現在高野川と合流している地点から上流約3.3 kmと下流2.7 kmの二つの直線状の部分[注釈 1]が、平安京の造成時に人工的に掘削して作られたものとし、おもに地勢・地形学的根拠、地質学的根拠、歴史的根拠の三つの根拠を挙げてつけかえ説を展開した。
すなわち、上賀茂付近の地形から、賀茂川(鴨川上流部)が南東に流路を取っているのは不自然で、もともと賀茂川は北の谷口から扇状地形を形成しつつ南下、分流し堀川・西洞院川付近を流れていたと考えられ、よって上賀茂から高野川との合流地点=出町までは人工河川であるとした。一方高野川については「京都市地質図」を示してそこに現れる出町付近を頂部として南西から南に広がる扇状地に含まれる花崗岩質の砂礫の存在により、現在の出町合流地点からやはり扇状に分流しながら南西から南方向に流れ、新町姉小路付近で北から流れてきた古賀茂川細流と合流していたとし、現在鴨川が出町から南に流路を取っているのは平安京建都のさいに付け替えられたためとした[注釈 2]。つまり塚本の「鴨川つけかえ説」は、出町から上流部の「賀茂川つけかえ」と下流部の「鴨川つけかえ(古高野川つけかえ)」の二つの主張により成り立っている[2]。この説は地質調査や地形観察という科学的根拠を伴っていたため、歴史学者の共感を広く得て、林屋辰三郎『京都』の「賀茂川の前身は北山から真南に向かって、堀川の位置に大きな河幅となって貫流しており」[3]との記載に代表されるような、現在の賀茂川に相当する流れが南下して後の平安京域を南北に貫いて流れていたというイメージを伴って、以後書籍のみならず新聞や観光パンフレットなどで広く引用され、歴史学者たちのこうしたイメージも交えたこの「鴨川つけかえ説」は1980年代までは主流であった[4]。一方で、史書、伝承などで鴨川に関する大工事のあったことが確認されないことから、この説に疑問を呈する史家も少なからずいた[注釈 3]。

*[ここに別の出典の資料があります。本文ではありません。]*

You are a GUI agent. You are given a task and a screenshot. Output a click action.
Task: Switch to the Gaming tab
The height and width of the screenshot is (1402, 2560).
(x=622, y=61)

こうした「鴨川つけかえ説」を、同志社大学教授(当時)の横山卓雄は地質学の観点から論じて否定した[5]。地下鉄烏丸線の工事のときに烏丸中学校付近を掘削したところ、地下5 mに岩盤が発見された。この地下の岩盤を重力測定を用いて調査したところ、地下山脈が船岡山地下の東から続いていることが判明。塚本説で唱えられた古賀茂川の流れをほぼ直角に横切っているため、この地下山脈を越えて流れていたとは考えられず現在の賀茂川の流れは自然な流れだとした[7]。 一方で、鴨川(高野川)つけかえについては、さまざまのデータをもって、塚本の示した「京都市地質図」は平安京遷都直前の扇状地の地質を示すものでなく「三万年以上前に形成された扇状地」のものであったとし[8]、「塚本による鴨川つけかえ説は彼の集めたデータがすべて正しいとするならば論理的にも誤りがなかった。ただしそのデータがすべて正しいという仮定が成り立たなかった」[9]と結論した。この横山の主張を受け、従来塚本説を支持して著書に紹介していた歴史学者たちも一斉に「つけかえはなかった」とするようになり、現在では塚本説に代わって定説化したかのようにうかがえる。

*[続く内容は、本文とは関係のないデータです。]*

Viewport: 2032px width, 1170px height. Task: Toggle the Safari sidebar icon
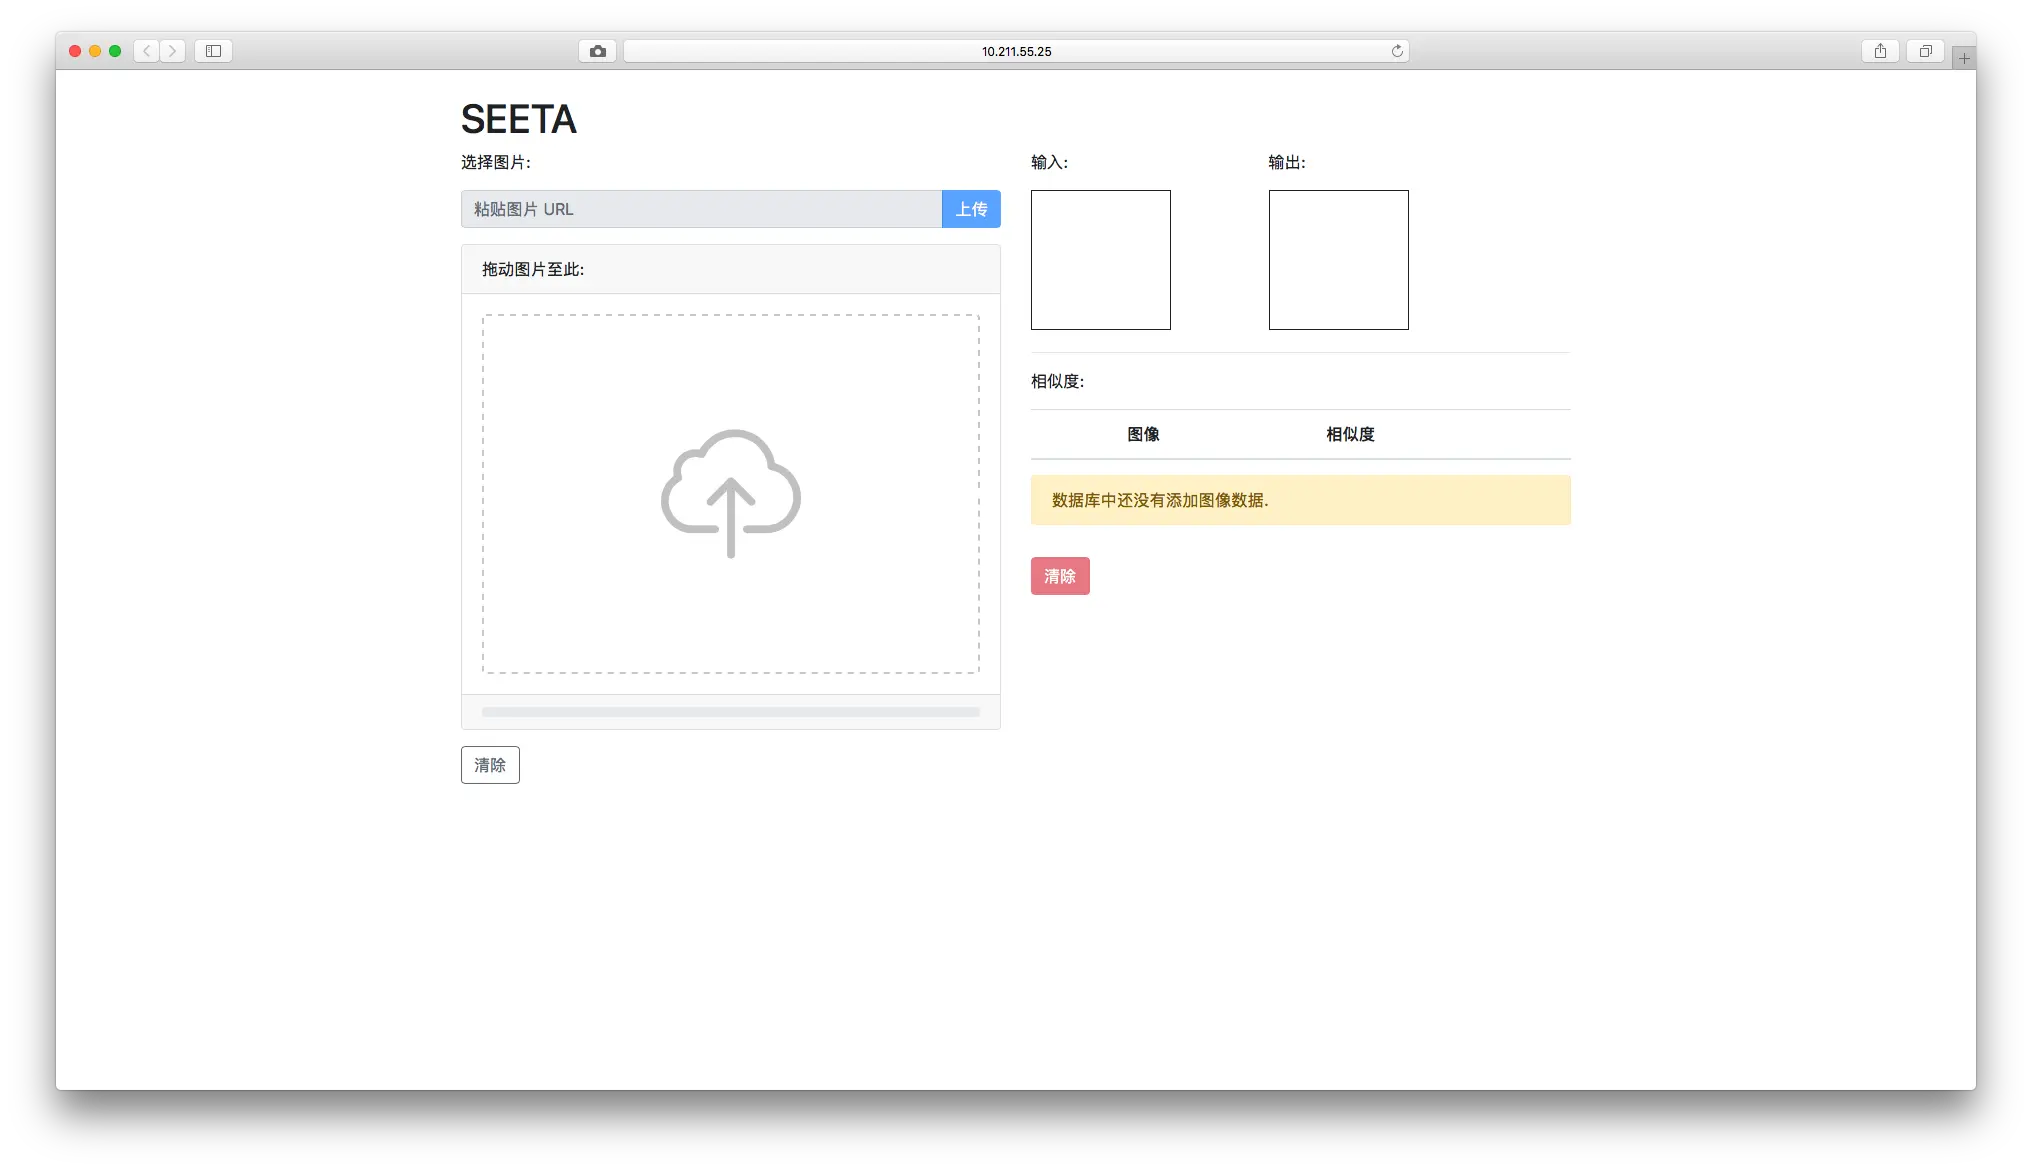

この横山説に対しては21世紀に入って、高橋学[10]、小谷愼二郎[11]、荒井まさお[12]、植村善博[13]、加藤繁生[14]など各分野の研究者を含む多くから批判が出されている。 まず船岡山から相国寺に続く基盤岩による地下山脈の存在によって賀茂川の南流を否定した点について、地下5 m[注釈 4]に伏在する基盤岩は扇状地帯の形成に何ら影響を与えないこと[15][16]、尾根の南側には堆積から取り残された湿地や凹地も存在しないこと[17]、地下基盤岩が標高差+20 m以上・4 km上流の上賀茂付近での賀茂川の進路選択に影響を与えないこと[18]が指摘される。 この賀茂川について、自然地理学の観点からは、3万年前以降、それまでに形成された扇状地を下刻し段丘化しつつ氾濫する範囲を西から東に移動しており、平安京造営時には、今出川通付近では御所(京都御苑)の中心、丸太町通付近では京都府庁の東端よりも東側を広い範囲[注釈 5]で氾濫し、多くの一時的流路があったという見解が示されている[15][17]。 また、南流して平安京域に至る堀川は、更新世に形成された扇状地帯を侵食した時の鴨川(賀茂川)の河道のひとつであるが[15]、縄文時代晩期には概ね地形が形成されていた[19]地形面[注釈 7] に位置し、平安京造営時には旧河道となっていたことが指摘される[15]。 以上によれば、賀茂川の細流が堀川付近を南流するという塚本の賀茂川つけかえ説の主張[注釈 8]は否定されるが、より現在の賀茂川側(東側)に偏っていたとしても扇状地上を分流し細流していた古賀茂川が人為的に一本化され現在に近い流路に変更された可能性は否定できないことになる。なお荒井・加藤はこの賀茂川のつけかえが行われたのは平安建都に際してではなく、6世紀以降付近に定住した賀茂氏による開発の途上で行われたものとの仮説を示している[12][21]。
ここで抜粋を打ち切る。